***** RECORDS PROVIDED *****

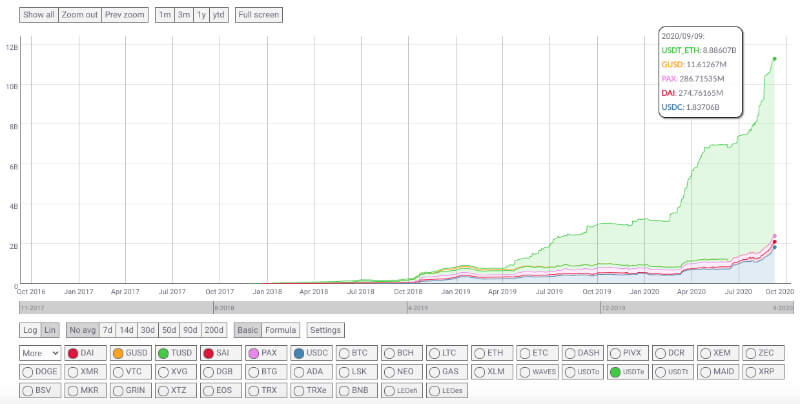800x404 pixels.
Task: Click the Show all button
Action: (38, 15)
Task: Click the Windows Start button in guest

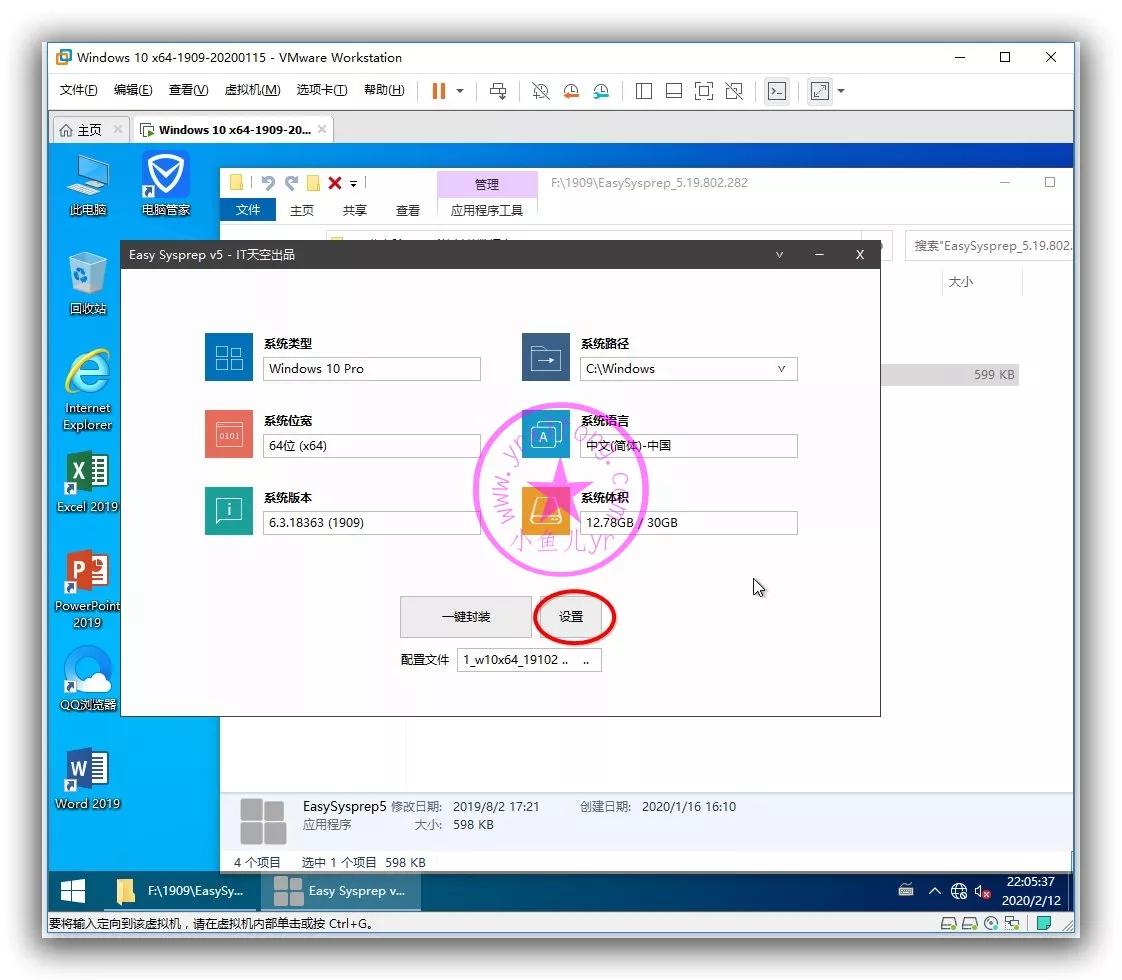Action: point(73,890)
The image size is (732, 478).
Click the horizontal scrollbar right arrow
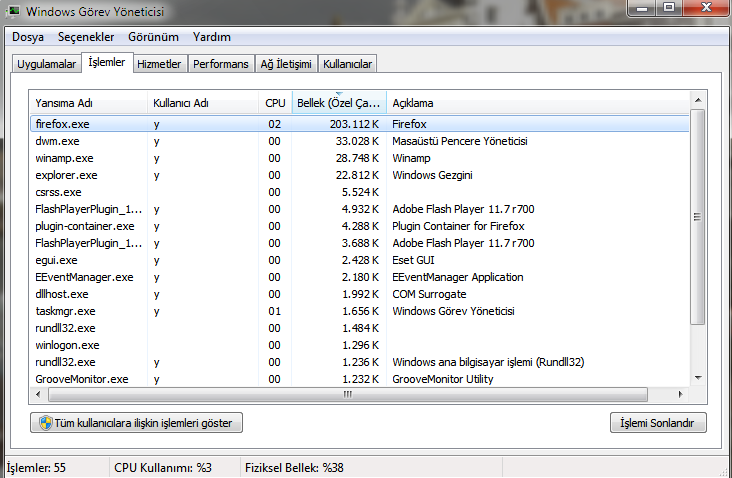point(682,394)
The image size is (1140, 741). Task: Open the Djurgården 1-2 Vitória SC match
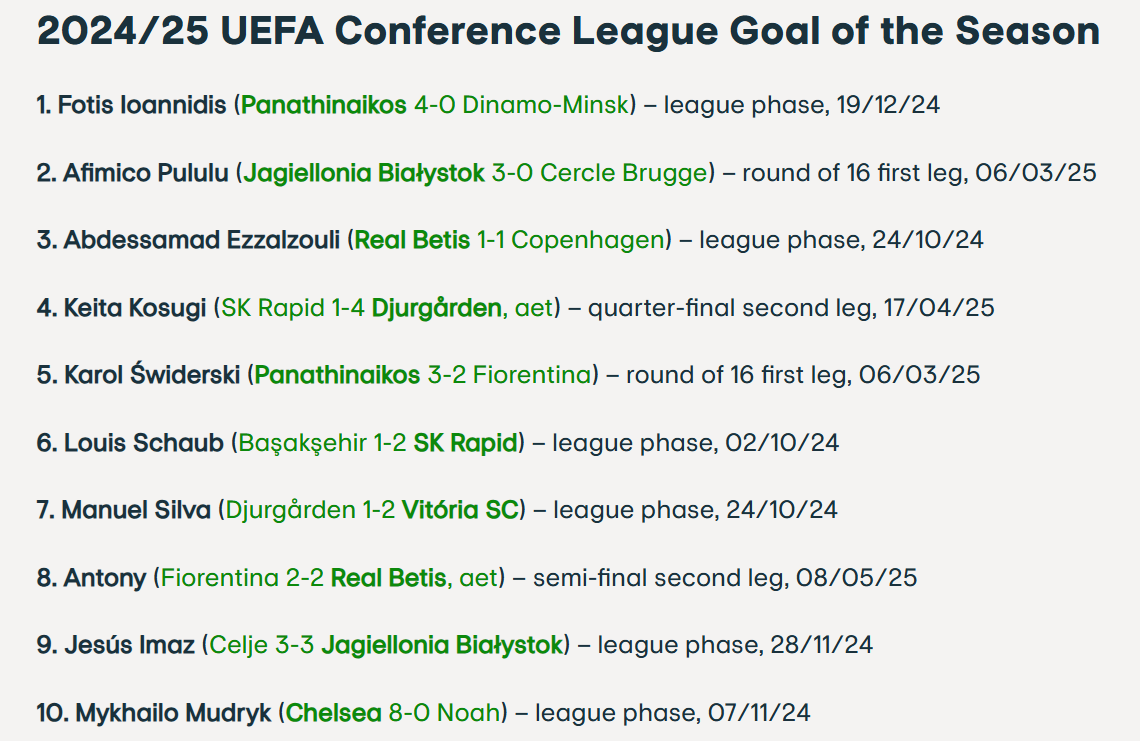point(372,510)

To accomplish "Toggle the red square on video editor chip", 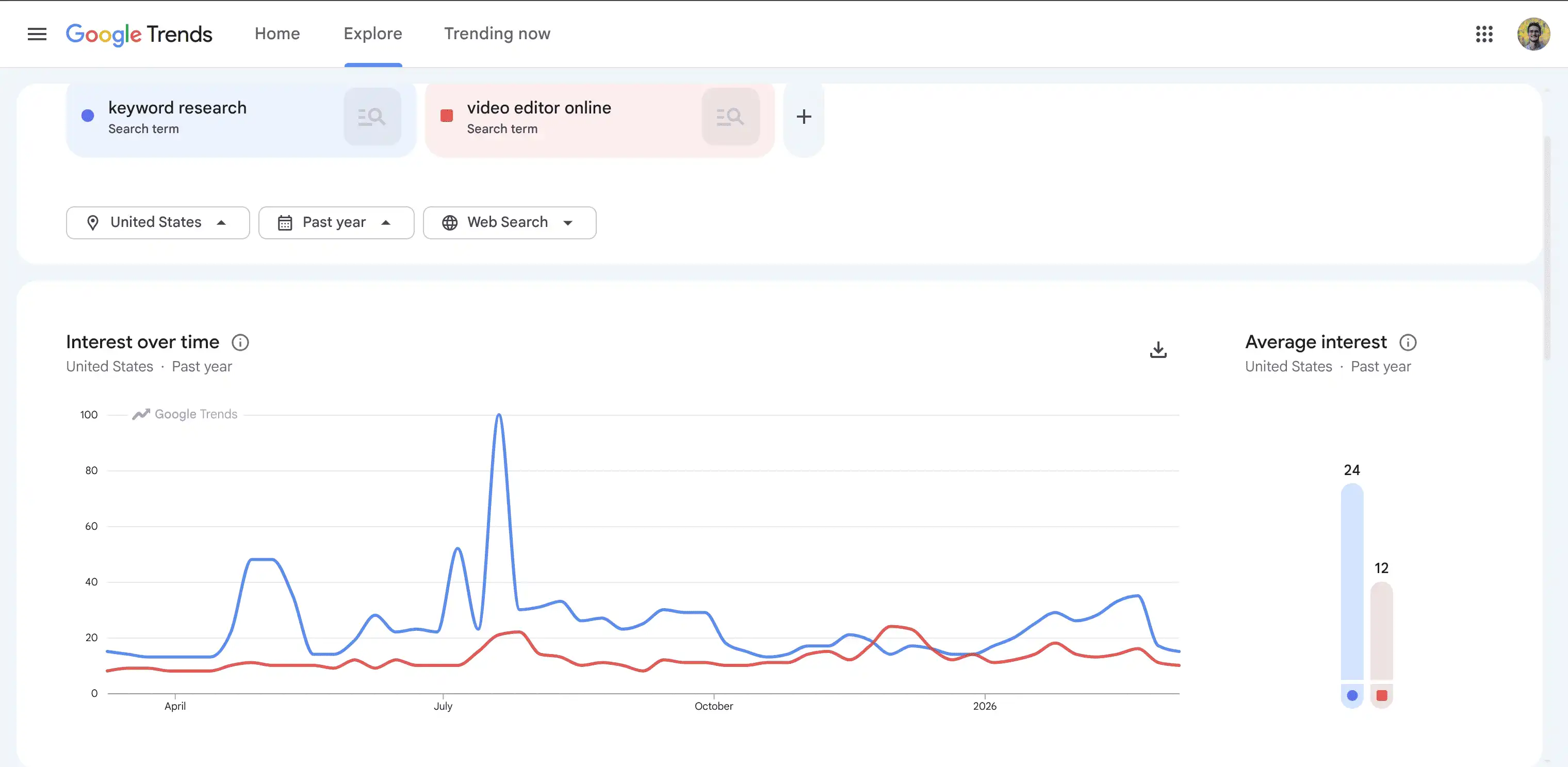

*****

* WHAT YOU WILL DO *
When the line containing "Click the horizontal scrollbar right arrow" has been located, retype it and each line after it through the end of the records, excluding the pictures and adding nothing else.

* WRITTEN ANSWER *
Click the horizontal scrollbar right arrow
point(682,394)
The image size is (1140, 741). Task: Open the Djurgården 1-2 Vitória SC match
point(372,510)

To accomplish "Toggle the red square on video editor chip", 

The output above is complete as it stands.